(Collected data entries)
========================================

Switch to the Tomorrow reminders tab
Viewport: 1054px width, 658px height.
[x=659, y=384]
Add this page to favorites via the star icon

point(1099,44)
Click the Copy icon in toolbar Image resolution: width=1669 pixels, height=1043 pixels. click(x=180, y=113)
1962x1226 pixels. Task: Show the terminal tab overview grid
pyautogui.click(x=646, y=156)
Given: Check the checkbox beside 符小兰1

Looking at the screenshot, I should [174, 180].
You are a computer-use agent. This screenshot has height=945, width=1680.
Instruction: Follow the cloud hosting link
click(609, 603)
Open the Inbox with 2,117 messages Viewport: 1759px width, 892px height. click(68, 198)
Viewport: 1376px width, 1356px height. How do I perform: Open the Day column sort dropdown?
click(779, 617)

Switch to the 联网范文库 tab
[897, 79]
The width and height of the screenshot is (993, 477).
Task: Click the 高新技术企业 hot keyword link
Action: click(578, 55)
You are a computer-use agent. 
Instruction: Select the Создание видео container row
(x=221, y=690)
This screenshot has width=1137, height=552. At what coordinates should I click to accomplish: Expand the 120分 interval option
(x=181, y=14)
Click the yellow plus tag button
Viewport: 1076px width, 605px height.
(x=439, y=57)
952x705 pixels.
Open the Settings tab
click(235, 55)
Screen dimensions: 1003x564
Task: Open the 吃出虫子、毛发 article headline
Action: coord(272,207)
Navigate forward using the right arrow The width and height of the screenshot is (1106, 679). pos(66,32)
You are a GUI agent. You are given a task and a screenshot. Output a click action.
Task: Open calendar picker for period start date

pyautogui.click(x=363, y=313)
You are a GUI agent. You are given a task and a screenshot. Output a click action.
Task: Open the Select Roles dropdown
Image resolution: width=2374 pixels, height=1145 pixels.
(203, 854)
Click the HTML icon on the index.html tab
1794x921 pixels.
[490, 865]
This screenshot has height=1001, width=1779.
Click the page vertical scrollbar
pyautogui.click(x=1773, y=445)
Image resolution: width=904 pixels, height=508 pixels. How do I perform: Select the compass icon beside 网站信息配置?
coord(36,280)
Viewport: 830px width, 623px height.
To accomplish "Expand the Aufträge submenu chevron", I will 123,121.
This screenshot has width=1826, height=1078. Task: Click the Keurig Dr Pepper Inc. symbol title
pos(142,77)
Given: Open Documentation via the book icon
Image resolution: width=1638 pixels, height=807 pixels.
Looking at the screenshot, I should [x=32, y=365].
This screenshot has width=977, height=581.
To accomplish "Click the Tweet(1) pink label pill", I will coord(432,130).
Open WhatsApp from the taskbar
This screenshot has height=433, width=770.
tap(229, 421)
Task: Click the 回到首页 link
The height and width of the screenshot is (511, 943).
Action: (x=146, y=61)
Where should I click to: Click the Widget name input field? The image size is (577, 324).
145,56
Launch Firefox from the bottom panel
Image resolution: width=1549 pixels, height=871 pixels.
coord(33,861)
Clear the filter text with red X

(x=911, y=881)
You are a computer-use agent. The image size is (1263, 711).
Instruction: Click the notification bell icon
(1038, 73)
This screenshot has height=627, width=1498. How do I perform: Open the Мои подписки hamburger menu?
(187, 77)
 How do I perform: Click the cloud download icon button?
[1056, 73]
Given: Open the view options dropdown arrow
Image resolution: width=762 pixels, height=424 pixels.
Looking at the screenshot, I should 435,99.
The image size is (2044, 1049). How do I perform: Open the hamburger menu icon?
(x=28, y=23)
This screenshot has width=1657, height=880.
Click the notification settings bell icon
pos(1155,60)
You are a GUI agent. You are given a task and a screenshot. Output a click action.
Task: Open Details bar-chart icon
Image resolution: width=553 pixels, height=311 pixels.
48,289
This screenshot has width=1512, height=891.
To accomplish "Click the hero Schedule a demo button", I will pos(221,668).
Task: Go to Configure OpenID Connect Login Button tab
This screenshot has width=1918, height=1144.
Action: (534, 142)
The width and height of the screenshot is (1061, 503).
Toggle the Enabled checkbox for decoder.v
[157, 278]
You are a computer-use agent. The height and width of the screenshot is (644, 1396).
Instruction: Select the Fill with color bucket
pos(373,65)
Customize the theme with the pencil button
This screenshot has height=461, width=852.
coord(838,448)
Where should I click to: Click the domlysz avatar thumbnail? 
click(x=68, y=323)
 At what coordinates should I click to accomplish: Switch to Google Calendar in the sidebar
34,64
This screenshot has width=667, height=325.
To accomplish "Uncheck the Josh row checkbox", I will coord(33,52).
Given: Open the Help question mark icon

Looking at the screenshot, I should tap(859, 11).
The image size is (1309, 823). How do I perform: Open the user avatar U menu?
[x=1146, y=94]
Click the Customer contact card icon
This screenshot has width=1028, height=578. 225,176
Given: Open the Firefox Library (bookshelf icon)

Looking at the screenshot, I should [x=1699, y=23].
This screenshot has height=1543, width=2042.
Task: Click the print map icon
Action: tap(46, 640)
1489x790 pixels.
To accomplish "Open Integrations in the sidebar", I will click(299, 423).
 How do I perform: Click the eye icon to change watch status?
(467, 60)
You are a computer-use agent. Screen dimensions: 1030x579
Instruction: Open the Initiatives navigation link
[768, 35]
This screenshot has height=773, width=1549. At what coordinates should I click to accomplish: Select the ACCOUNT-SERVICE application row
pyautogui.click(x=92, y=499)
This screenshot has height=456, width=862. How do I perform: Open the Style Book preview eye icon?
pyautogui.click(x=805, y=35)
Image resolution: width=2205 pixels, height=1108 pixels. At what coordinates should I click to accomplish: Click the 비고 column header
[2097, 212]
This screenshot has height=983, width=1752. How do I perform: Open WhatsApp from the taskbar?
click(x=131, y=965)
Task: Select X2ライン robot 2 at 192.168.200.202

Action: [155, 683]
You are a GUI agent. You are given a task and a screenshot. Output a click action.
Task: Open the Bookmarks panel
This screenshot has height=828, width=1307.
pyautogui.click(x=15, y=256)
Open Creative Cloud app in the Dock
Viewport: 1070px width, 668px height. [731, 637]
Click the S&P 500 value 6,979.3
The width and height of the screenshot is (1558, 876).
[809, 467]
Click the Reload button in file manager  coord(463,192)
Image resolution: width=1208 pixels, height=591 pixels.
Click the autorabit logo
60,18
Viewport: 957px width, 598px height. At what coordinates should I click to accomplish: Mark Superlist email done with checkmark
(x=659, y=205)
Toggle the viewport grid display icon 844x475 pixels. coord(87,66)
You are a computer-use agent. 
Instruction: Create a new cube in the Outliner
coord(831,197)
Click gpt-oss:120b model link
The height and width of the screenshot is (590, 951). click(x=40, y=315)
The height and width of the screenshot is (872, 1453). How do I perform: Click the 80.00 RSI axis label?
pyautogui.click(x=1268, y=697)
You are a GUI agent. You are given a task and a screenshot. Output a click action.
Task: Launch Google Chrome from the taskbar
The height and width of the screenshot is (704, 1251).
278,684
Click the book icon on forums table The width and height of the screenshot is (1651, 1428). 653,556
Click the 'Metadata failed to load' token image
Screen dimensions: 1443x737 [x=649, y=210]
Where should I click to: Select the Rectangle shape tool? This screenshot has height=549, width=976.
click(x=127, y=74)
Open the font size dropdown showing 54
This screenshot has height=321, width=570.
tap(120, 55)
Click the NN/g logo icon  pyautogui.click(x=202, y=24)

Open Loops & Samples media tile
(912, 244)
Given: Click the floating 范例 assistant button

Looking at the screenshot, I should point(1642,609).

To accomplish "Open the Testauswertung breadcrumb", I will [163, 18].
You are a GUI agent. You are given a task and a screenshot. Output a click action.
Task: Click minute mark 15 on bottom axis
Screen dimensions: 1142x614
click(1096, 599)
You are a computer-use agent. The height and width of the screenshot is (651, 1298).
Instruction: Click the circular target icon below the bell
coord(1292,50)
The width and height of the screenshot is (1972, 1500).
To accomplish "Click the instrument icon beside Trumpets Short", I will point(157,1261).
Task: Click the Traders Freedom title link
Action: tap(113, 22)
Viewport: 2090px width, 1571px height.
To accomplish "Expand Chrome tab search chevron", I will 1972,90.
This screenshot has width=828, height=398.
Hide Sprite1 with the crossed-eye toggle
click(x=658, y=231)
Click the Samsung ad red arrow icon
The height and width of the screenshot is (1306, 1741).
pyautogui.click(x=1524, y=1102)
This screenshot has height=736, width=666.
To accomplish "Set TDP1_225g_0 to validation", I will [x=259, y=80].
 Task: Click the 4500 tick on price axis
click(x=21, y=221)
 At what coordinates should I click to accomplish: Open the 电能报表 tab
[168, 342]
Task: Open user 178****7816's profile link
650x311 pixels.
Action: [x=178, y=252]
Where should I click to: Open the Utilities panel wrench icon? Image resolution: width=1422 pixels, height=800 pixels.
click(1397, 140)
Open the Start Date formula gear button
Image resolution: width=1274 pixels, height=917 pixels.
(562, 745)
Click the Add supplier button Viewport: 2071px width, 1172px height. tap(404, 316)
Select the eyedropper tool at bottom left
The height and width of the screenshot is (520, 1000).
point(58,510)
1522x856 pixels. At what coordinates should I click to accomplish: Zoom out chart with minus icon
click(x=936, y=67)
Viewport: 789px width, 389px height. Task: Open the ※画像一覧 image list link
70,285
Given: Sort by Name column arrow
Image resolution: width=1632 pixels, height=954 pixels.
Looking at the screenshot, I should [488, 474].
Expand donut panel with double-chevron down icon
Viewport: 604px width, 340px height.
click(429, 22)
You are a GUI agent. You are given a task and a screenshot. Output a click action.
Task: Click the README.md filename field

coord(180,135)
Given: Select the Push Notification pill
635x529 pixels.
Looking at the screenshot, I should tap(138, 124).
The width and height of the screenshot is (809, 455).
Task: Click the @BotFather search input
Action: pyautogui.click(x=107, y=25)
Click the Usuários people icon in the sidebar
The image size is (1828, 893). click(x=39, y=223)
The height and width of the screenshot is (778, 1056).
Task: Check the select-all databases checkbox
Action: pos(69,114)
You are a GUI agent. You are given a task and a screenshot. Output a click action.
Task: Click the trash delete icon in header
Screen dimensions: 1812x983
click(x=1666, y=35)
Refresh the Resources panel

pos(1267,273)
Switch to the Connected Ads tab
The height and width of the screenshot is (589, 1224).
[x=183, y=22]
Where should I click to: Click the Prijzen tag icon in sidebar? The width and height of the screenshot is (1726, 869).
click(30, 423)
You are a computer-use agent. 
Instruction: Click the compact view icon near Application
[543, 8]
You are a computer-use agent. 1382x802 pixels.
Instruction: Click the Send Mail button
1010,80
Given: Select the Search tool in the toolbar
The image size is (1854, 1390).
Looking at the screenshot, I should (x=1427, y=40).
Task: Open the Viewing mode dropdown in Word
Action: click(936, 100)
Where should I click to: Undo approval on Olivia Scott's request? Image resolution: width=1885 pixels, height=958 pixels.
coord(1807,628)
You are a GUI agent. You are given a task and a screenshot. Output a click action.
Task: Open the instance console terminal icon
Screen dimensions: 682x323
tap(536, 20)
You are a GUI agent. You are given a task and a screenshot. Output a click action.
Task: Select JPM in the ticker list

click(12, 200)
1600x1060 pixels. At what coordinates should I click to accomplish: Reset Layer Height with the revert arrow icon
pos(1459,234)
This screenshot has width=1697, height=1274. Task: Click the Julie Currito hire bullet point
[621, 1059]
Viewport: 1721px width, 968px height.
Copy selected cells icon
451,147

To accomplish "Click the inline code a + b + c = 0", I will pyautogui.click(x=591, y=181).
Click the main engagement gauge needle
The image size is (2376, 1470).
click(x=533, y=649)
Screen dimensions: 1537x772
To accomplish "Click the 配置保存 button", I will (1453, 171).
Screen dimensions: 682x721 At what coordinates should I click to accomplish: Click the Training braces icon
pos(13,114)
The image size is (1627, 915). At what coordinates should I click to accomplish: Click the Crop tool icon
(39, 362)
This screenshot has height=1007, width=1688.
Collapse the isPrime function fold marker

========================================

WHAT THE EXERCISE ASKS:
Restate the data word for word. Begin at its first line, end at the line that contains "Click the Copy", and include both.

YOUR RESPONSE:
Switch to the Tomorrow reminders tab
Viewport: 1054px width, 658px height.
[x=659, y=384]
Add this page to favorites via the star icon

point(1099,44)
Click the Copy icon in toolbar Image resolution: width=1669 pixels, height=1043 pixels. click(x=180, y=113)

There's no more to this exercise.